**What the task asks:** Your reply should consist solely of the number of lines in the data that contain "Focus".

Stored items from a collection
◇ ◇ ◇ ◇ ◇
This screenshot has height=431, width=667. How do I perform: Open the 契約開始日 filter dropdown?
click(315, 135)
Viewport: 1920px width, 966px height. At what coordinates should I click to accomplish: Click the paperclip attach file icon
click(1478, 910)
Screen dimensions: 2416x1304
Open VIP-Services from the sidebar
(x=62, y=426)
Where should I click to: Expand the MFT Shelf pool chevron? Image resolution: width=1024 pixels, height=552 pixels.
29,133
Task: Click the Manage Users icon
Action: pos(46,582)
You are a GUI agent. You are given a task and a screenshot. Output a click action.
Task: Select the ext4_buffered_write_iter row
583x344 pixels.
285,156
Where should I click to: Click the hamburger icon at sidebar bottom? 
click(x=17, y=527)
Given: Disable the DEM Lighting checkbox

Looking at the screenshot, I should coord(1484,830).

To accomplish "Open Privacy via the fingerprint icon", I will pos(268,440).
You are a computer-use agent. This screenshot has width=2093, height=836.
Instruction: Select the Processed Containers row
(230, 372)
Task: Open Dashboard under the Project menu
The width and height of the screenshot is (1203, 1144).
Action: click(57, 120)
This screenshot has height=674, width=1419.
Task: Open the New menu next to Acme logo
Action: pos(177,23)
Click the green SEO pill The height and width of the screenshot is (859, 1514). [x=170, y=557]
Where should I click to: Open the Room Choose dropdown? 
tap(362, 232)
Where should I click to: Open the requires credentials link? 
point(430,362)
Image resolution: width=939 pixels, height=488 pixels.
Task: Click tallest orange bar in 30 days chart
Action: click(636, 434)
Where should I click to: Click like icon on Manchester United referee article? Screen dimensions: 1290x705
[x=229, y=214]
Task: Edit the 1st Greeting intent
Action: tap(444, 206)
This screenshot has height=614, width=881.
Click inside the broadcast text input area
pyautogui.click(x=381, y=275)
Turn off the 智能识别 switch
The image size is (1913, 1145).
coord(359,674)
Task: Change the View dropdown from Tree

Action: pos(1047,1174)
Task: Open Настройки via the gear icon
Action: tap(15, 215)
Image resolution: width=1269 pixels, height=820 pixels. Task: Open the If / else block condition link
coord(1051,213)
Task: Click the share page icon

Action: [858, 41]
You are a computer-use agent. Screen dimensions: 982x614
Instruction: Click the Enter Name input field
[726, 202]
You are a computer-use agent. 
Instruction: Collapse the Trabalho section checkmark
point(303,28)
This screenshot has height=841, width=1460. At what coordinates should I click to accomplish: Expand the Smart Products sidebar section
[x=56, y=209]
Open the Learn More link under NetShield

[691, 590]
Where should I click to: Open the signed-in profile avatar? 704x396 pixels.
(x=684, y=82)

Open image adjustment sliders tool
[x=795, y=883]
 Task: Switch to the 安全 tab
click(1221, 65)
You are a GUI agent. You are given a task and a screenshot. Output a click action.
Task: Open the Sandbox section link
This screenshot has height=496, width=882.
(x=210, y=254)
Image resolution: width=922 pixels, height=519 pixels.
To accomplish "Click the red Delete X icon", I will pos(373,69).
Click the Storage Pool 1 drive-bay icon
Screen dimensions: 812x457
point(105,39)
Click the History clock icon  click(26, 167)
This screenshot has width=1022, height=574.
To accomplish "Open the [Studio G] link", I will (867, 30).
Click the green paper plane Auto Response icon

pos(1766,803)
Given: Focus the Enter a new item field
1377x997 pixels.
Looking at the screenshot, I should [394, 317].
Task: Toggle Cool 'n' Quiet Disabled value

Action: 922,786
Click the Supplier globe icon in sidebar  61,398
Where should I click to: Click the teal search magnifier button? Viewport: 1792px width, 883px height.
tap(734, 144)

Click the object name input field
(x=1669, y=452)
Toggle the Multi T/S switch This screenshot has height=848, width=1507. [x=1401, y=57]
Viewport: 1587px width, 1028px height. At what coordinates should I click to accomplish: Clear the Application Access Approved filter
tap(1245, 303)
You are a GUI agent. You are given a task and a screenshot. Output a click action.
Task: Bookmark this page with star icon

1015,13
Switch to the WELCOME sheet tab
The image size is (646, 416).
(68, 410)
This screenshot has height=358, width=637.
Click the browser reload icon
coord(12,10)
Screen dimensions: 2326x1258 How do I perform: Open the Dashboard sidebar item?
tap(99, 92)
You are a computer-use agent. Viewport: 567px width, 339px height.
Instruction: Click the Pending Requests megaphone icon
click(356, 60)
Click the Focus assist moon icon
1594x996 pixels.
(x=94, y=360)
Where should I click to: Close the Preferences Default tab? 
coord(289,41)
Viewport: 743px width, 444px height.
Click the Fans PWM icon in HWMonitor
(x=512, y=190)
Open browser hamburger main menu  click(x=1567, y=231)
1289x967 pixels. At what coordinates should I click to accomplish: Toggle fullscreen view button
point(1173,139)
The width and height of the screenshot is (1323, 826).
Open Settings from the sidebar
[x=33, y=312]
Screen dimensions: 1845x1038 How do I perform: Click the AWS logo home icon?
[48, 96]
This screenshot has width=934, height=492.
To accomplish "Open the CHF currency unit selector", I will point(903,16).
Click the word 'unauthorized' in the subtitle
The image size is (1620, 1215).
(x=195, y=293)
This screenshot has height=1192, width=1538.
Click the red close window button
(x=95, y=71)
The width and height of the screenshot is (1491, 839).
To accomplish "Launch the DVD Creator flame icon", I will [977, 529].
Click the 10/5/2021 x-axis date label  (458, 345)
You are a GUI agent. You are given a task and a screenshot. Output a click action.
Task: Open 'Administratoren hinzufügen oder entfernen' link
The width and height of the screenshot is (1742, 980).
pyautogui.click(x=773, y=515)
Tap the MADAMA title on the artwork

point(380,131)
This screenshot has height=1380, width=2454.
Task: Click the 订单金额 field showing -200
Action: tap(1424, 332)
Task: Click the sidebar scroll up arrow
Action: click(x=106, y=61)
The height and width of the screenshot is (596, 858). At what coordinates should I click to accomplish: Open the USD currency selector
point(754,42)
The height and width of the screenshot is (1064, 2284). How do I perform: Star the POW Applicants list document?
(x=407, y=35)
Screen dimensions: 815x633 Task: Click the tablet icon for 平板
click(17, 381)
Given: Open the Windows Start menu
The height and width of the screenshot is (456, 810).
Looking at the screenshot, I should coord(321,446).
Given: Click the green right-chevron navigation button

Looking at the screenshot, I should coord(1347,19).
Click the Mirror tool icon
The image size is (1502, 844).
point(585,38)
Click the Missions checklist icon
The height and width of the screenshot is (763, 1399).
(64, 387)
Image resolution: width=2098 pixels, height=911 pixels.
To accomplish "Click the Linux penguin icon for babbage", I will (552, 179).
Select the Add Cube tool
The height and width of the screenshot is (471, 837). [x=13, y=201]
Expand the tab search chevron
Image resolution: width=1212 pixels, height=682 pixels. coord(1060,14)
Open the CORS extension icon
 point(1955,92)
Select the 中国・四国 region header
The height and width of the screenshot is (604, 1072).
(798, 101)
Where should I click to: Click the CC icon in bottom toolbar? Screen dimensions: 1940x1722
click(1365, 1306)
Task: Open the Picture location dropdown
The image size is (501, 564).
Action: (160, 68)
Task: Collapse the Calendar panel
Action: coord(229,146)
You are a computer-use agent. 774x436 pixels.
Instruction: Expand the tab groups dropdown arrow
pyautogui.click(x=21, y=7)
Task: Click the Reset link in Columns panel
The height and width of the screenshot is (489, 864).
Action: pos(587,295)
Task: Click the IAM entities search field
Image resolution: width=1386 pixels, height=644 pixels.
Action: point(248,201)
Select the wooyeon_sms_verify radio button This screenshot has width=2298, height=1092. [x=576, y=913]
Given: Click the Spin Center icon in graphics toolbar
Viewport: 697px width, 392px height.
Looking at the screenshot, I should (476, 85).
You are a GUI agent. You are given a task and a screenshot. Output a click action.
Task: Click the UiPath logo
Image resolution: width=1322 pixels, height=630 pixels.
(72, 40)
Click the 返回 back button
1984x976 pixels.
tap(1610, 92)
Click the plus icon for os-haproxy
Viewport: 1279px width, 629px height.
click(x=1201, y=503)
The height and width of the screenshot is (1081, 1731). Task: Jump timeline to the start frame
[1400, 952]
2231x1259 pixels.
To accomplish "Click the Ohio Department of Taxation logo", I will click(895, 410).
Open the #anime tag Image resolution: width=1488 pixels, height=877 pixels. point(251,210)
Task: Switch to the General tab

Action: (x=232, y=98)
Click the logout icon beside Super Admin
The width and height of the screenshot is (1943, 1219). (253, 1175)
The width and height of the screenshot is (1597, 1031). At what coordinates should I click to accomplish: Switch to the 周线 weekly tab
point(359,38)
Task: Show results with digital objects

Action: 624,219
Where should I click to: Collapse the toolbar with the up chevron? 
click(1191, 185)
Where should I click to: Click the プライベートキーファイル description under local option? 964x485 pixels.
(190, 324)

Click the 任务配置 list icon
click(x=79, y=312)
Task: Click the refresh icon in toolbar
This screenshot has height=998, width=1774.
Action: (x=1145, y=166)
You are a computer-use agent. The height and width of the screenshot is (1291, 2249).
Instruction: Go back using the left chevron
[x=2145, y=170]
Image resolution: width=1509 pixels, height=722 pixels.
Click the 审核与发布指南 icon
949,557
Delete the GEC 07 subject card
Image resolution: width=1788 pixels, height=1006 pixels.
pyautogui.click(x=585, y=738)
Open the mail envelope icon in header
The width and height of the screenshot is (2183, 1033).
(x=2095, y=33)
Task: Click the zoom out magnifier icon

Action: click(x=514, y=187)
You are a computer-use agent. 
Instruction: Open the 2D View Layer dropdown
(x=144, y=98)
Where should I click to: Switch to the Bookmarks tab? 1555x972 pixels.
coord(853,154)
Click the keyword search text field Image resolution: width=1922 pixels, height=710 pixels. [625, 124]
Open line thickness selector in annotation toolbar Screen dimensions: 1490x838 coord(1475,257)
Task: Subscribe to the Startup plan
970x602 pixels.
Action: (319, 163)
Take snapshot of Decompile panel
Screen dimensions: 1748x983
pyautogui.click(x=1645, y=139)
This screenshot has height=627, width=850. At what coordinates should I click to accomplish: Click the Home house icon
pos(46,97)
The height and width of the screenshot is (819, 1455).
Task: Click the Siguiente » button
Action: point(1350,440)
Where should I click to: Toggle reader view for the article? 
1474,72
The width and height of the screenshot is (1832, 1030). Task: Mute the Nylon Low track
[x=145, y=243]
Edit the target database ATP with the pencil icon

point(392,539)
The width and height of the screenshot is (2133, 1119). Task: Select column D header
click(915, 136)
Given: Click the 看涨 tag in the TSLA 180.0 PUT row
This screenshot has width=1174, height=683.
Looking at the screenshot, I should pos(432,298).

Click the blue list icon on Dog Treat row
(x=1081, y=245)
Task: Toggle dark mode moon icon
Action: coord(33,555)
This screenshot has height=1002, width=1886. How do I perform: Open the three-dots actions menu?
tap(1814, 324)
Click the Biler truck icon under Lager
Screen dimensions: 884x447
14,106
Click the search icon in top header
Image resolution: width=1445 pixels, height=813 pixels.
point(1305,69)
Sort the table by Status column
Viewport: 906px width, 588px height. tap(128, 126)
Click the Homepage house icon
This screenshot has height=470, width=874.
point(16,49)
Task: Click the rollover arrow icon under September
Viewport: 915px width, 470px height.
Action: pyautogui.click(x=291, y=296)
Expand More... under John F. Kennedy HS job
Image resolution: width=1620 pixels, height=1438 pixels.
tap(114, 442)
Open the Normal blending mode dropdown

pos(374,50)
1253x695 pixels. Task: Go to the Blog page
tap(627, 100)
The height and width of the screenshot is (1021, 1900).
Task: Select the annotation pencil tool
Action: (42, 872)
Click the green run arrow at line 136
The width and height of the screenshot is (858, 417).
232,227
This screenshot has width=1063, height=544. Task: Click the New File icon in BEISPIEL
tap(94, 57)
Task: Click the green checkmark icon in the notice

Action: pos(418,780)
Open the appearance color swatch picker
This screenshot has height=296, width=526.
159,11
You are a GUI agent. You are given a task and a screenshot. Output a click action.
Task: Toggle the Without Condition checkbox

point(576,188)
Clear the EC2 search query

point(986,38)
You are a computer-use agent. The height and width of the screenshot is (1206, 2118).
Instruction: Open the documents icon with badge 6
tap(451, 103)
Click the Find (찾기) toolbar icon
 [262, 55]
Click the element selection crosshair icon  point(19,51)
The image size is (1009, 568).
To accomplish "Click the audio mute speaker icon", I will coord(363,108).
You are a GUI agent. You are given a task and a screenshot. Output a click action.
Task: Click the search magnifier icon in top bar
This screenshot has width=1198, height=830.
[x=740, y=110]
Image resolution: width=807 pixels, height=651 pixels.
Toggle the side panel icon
◇ ◇ ◇ ◇ ◇
**Answer box:** 2